Recurso Especial 1.676.027/PR (DJe 19/12/2017)

 

“2. O art. 10 do CPC/2015 estabelece que o juiz não pode decidir, em grau algum de jurisdição, com base em fundamento a respeito do qual não se tenha dado às partes oportunidade de se manifestar, ainda que se trate de matéria sobre a qual deva decidir de ofício.”

 

“3.  Trata-se de proibição da chamada decisão surpresa, também conhecida como decisão de terceira via, contra julgado que rompe com o modelo de processo cooperativo instituído pelo Código de 2015 para trazer questão aventada pelo juízo e não ventilada nem pelo autor nem pelo réu. (...)”

 

"6. A proibição de decisão surpresa, com obediência ao princípio do contraditório, assegura às partes o direito de serem ouvidas de maneira antecipada sobre todas as questões relevantes do processo, ainda que passíveis de conhecimento de ofício pelo magistrado.

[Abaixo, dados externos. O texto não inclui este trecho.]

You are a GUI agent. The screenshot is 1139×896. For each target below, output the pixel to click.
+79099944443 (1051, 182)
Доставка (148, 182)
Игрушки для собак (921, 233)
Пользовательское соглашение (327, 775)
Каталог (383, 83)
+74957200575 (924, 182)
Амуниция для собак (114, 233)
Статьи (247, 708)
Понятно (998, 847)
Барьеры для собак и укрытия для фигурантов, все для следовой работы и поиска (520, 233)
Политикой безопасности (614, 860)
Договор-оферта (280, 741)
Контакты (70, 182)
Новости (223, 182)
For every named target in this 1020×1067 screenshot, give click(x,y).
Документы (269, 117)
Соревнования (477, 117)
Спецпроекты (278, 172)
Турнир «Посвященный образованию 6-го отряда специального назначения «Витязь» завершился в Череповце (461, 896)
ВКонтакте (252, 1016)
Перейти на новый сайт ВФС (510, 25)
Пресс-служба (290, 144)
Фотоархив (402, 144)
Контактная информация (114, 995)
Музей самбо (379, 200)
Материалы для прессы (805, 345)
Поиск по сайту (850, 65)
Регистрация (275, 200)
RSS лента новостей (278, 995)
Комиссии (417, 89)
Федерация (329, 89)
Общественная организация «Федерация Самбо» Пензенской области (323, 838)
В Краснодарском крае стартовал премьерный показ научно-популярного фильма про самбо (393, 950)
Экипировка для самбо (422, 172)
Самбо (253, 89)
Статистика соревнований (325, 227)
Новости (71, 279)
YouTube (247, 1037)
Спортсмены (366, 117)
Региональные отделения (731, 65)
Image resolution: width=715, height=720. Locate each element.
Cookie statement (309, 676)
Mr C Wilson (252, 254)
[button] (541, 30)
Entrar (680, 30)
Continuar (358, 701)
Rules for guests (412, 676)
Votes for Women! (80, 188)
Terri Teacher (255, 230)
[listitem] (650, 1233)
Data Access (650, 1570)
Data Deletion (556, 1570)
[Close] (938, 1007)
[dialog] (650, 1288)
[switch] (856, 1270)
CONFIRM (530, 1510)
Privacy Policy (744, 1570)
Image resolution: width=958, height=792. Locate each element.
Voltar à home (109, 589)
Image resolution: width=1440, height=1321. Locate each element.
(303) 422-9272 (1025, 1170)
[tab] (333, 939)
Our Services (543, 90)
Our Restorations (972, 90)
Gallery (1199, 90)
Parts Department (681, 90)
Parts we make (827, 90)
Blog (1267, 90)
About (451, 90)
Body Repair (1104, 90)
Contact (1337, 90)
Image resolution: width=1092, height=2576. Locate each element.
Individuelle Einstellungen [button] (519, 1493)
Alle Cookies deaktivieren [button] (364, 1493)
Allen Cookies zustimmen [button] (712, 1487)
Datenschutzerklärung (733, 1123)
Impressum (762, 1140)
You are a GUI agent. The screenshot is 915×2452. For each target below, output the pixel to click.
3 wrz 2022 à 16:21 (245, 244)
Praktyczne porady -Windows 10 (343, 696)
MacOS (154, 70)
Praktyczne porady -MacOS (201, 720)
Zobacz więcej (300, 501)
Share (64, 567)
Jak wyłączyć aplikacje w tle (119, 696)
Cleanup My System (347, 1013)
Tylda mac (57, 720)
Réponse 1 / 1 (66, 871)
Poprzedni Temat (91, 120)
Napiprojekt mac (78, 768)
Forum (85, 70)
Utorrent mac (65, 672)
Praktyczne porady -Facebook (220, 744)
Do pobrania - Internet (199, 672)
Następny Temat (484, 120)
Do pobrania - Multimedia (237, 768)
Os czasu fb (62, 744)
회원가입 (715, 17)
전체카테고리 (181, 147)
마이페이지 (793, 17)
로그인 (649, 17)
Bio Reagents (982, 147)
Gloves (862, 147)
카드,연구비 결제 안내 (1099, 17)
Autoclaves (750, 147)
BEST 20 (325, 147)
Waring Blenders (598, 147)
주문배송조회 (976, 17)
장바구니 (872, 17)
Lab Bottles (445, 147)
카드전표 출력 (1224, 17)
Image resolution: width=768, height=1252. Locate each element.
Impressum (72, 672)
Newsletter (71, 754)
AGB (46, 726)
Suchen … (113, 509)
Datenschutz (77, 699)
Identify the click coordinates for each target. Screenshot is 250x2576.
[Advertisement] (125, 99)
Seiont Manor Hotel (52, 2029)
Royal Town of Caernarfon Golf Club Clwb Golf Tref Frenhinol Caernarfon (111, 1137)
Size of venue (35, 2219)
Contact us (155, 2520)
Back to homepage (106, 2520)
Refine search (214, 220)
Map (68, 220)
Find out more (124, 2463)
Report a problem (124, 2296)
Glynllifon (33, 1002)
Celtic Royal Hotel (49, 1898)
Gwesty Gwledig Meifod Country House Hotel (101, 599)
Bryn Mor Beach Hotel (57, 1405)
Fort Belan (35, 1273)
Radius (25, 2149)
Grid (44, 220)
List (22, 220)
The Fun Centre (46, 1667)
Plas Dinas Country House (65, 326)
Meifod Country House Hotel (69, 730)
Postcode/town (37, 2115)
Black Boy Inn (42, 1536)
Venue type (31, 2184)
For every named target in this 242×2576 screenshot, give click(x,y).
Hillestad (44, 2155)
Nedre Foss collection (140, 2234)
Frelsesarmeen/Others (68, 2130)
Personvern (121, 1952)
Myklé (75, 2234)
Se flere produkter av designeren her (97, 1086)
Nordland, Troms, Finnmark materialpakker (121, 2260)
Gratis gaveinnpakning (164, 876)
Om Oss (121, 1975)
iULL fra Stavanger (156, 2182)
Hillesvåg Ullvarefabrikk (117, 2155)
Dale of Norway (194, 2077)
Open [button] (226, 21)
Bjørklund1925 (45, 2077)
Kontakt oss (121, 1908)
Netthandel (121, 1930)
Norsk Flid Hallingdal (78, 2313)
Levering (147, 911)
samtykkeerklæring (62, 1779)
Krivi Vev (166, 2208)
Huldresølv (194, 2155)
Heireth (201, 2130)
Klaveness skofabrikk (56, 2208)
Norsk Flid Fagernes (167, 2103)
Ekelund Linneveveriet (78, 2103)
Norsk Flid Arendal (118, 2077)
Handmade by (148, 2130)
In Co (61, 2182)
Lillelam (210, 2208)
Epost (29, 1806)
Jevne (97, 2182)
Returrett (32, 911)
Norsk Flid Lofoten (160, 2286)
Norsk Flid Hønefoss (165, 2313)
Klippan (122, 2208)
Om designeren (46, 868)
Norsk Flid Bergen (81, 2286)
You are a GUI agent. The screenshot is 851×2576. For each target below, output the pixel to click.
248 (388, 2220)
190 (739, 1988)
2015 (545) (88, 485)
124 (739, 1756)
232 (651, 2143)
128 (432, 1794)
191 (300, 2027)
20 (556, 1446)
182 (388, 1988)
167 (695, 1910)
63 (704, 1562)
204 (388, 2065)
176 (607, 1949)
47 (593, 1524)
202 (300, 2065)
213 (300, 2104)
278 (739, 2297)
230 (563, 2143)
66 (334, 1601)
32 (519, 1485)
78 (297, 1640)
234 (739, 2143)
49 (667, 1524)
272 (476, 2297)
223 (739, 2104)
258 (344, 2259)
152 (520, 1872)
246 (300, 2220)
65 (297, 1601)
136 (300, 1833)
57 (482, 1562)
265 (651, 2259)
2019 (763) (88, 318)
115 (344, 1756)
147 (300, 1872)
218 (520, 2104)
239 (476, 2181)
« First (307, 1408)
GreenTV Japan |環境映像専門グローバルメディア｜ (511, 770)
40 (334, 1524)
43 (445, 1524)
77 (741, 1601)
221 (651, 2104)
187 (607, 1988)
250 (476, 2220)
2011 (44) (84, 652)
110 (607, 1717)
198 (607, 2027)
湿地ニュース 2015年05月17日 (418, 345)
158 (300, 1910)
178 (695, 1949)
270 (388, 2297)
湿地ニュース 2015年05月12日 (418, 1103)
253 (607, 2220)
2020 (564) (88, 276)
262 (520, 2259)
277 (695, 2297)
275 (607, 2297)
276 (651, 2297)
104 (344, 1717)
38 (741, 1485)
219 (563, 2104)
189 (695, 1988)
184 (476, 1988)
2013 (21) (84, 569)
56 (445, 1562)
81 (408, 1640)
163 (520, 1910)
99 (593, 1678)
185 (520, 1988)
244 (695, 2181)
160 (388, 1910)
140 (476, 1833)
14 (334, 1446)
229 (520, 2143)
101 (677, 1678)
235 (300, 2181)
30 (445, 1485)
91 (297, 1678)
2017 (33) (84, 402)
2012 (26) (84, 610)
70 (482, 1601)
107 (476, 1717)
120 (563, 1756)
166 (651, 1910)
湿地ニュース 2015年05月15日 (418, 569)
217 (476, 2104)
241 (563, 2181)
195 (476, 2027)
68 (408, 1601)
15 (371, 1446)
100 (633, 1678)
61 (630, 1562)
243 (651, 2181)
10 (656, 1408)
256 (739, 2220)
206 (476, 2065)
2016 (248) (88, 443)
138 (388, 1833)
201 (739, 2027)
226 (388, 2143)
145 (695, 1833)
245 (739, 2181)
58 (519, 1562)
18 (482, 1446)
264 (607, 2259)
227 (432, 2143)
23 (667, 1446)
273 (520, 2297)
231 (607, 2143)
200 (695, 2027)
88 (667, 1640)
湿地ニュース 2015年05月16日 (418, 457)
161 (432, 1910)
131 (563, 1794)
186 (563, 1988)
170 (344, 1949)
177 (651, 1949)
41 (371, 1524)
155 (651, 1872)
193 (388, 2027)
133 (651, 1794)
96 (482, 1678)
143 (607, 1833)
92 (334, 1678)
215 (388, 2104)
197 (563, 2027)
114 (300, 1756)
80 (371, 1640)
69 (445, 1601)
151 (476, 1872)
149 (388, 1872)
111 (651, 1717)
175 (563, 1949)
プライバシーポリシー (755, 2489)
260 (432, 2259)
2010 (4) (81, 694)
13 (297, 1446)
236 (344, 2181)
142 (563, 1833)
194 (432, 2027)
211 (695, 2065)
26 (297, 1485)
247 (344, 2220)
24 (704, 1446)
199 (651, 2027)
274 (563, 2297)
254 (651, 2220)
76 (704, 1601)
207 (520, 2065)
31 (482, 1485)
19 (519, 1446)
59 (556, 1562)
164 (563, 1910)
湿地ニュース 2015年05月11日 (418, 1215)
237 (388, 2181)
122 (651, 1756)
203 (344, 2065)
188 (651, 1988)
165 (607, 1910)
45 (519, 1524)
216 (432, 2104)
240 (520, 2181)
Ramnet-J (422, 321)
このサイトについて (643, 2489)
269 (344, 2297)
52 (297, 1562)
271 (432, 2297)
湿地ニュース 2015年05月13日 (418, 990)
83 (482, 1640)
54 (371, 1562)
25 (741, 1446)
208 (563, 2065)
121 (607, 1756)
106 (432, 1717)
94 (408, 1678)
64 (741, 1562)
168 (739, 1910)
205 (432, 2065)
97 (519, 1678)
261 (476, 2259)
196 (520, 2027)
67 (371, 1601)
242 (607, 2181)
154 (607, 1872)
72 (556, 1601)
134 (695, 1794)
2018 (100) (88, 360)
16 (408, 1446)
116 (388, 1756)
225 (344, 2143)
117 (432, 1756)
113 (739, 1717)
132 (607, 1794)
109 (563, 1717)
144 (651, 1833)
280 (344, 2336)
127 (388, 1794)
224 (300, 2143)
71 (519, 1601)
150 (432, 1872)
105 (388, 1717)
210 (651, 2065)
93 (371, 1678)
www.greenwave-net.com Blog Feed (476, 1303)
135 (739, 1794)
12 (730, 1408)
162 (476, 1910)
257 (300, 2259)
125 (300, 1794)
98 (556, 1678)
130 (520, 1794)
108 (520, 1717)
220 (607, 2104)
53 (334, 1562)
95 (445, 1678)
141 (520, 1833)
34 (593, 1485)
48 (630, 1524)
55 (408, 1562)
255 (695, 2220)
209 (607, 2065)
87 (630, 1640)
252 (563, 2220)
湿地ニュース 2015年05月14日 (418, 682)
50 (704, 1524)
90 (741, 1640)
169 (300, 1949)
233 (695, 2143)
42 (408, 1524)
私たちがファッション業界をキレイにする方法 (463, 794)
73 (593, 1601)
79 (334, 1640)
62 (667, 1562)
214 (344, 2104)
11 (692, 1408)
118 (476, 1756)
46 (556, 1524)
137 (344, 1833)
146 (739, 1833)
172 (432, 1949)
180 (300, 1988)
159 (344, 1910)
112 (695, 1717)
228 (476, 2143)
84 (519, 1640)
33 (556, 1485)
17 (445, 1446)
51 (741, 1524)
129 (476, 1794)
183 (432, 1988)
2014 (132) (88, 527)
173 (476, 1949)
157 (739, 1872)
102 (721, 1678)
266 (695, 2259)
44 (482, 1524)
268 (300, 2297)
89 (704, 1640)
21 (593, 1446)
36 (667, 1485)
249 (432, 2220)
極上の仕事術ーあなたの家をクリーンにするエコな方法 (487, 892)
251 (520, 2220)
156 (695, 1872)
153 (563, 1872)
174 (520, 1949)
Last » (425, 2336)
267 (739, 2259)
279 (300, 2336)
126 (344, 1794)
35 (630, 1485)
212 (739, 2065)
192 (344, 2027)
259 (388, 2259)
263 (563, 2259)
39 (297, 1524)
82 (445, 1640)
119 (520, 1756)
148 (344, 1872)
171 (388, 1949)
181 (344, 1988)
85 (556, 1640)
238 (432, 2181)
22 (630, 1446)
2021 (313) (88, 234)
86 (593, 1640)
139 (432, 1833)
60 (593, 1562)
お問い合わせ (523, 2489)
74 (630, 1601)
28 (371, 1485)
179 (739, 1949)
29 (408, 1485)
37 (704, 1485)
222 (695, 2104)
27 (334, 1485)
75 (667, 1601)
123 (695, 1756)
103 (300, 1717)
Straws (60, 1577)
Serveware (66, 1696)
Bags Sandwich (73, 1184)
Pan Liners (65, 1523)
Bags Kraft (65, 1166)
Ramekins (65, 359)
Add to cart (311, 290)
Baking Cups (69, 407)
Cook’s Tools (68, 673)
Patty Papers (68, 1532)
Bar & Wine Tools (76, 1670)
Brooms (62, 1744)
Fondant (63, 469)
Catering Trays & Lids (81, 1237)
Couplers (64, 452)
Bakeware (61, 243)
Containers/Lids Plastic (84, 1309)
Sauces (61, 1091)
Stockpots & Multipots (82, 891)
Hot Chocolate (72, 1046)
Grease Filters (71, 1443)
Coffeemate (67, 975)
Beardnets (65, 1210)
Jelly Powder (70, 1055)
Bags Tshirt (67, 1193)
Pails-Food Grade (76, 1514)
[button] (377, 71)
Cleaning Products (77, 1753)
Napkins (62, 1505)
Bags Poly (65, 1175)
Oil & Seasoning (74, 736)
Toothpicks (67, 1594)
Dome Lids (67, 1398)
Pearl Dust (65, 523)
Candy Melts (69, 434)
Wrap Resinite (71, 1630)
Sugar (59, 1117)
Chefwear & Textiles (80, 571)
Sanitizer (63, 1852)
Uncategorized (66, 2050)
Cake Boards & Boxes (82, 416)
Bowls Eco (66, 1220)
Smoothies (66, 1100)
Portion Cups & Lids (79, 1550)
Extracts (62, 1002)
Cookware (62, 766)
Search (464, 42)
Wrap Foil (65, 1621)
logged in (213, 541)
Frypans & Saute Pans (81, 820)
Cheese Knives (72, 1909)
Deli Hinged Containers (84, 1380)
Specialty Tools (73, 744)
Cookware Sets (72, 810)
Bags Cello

O contraditório se manifesta pela bilateralidade do binômio ciência/influência. Um sem o outro esvazia o princípio. A inovação do art. 10 do CPC/2015 está em tornar objetivamente obrigatória a intimação das partes para que se manifestem previamente à decisão judicial. A consequência da inobservância do dispositivo é a nulidade da decisão surpresa, ou decisão de terceira via, na medida em que fere a característica fundamental do novo modelo de processualística pautado na colaboração entre as partes e no diálogo com o julgador".

 

 O mesmo fundamento foi utilizado em caso que, na origem, o juiz sentenciante decretou a prescrição do direito do autor, sem que as partes tenham se manifestado sobre o fundamento adotado (AgInt no AREsp 1.743.765/SP, DJe 13/12/2021).

 

 4. Conclusão

 

Assim, conclui-se que a vedação a decisão surpresa decorrente do princípio do contraditório tem por objetivo permitir às partes, em diálogo com o julgador, o exercício das faculdades de participação nos atos do processo e de exposição de argumentos para influenciar positivamente na decisão judicial, impondo aos juízes o dever de cooperação, mesmo em face de matérias de ordem pública e apreciáveis de ofício, devendo ser facultada prévia manifestação dos sujeitos processuais a respeito dos elementos fáticos e jurídicos que serão considerados no julgamento da causa.